• **Task item**
Whenever the word "Share" turns up in a line below, that line should be copied.

• **Material provided**
▶

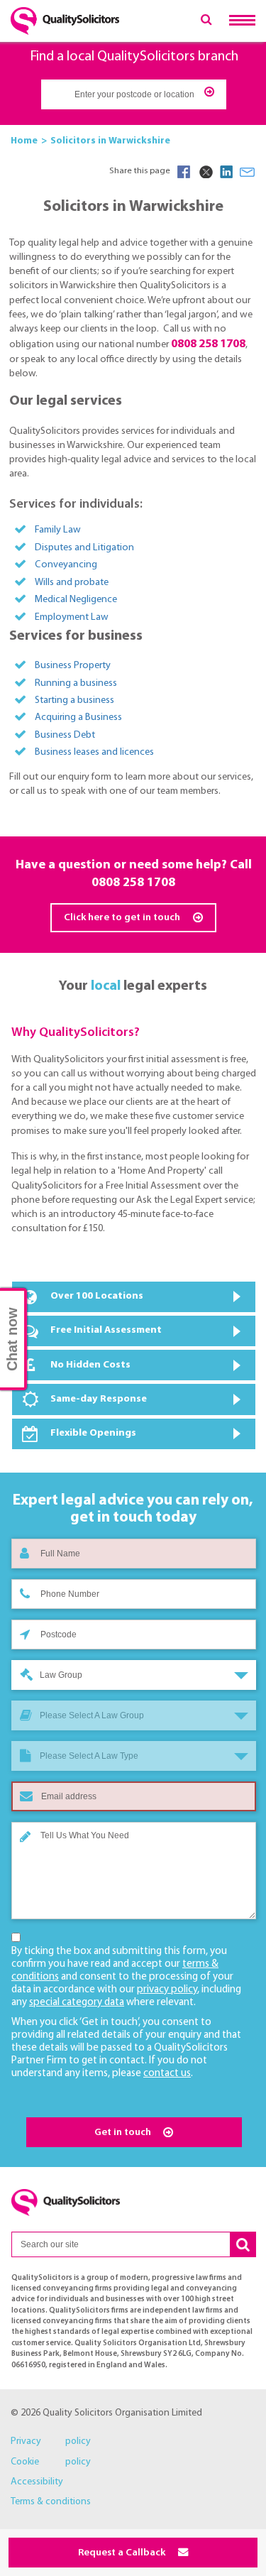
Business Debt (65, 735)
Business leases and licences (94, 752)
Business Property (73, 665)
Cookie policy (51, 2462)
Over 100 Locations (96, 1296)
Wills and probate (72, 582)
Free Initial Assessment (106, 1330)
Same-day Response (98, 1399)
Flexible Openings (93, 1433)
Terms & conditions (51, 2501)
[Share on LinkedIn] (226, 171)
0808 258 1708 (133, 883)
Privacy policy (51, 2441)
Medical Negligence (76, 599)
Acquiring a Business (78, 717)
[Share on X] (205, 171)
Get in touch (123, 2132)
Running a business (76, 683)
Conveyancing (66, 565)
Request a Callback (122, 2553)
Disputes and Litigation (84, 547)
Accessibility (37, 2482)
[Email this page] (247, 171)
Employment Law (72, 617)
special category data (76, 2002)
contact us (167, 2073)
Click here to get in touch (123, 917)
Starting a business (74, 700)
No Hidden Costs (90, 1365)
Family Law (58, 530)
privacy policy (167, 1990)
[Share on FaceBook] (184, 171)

◀

• **Result**
[Share on LinkedIn] (226, 171)
[Share on X] (205, 171)
[Share on FaceBook] (184, 171)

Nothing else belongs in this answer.